### EXERCISE INSTRUCTIONS
All of the records should be given again verbatim.

### DATA TO USE
------------------------------------------------------------------------
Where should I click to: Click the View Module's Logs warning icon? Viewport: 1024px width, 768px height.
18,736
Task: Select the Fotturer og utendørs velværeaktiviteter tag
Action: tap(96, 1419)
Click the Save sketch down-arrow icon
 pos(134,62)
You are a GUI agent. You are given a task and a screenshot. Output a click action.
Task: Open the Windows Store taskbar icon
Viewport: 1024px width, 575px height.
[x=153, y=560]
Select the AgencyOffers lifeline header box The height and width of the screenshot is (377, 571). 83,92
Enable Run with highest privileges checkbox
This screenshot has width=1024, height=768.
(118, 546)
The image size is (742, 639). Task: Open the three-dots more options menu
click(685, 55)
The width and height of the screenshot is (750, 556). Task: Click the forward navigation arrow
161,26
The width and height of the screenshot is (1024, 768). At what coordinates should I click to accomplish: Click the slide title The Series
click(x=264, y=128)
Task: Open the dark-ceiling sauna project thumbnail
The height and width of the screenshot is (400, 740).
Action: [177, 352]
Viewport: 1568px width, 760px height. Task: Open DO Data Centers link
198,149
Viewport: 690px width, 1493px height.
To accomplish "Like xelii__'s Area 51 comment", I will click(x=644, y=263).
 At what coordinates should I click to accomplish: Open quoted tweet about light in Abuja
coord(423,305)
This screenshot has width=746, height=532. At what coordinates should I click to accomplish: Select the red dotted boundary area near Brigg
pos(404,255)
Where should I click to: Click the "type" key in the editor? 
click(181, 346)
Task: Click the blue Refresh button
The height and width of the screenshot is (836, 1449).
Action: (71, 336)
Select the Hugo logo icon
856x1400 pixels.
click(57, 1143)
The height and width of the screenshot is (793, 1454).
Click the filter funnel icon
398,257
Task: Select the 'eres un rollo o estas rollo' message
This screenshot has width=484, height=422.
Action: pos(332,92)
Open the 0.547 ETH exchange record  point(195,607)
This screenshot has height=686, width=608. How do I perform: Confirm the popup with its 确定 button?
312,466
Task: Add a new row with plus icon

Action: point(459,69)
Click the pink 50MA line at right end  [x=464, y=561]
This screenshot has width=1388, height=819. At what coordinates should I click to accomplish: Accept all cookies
------------------------------------------------------------------------
### REPLY TO THE EXERCISE
Where should I click to: Click the View Module's Logs warning icon? Viewport: 1024px width, 768px height.
18,736
Task: Select the Fotturer og utendørs velværeaktiviteter tag
Action: tap(96, 1419)
Click the Save sketch down-arrow icon
 pos(134,62)
You are a GUI agent. You are given a task and a screenshot. Output a click action.
Task: Open the Windows Store taskbar icon
Viewport: 1024px width, 575px height.
[x=153, y=560]
Select the AgencyOffers lifeline header box The height and width of the screenshot is (377, 571). 83,92
Enable Run with highest privileges checkbox
This screenshot has width=1024, height=768.
(118, 546)
The image size is (742, 639). Task: Open the three-dots more options menu
click(685, 55)
The width and height of the screenshot is (750, 556). Task: Click the forward navigation arrow
161,26
The width and height of the screenshot is (1024, 768). At what coordinates should I click to accomplish: Click the slide title The Series
click(x=264, y=128)
Task: Open the dark-ceiling sauna project thumbnail
The height and width of the screenshot is (400, 740).
Action: [177, 352]
Viewport: 1568px width, 760px height. Task: Open DO Data Centers link
198,149
Viewport: 690px width, 1493px height.
To accomplish "Like xelii__'s Area 51 comment", I will click(x=644, y=263).
 At what coordinates should I click to accomplish: Open quoted tweet about light in Abuja
coord(423,305)
This screenshot has width=746, height=532. At what coordinates should I click to accomplish: Select the red dotted boundary area near Brigg
pos(404,255)
Where should I click to: Click the "type" key in the editor? 
click(181, 346)
Task: Click the blue Refresh button
The height and width of the screenshot is (836, 1449).
Action: (71, 336)
Select the Hugo logo icon
856x1400 pixels.
click(57, 1143)
The height and width of the screenshot is (793, 1454).
Click the filter funnel icon
398,257
Task: Select the 'eres un rollo o estas rollo' message
This screenshot has width=484, height=422.
Action: pos(332,92)
Open the 0.547 ETH exchange record  point(195,607)
This screenshot has height=686, width=608. How do I perform: Confirm the popup with its 确定 button?
312,466
Task: Add a new row with plus icon

Action: point(459,69)
Click the pink 50MA line at right end  [x=464, y=561]
This screenshot has width=1388, height=819. At what coordinates should I click to accomplish: Accept all cookies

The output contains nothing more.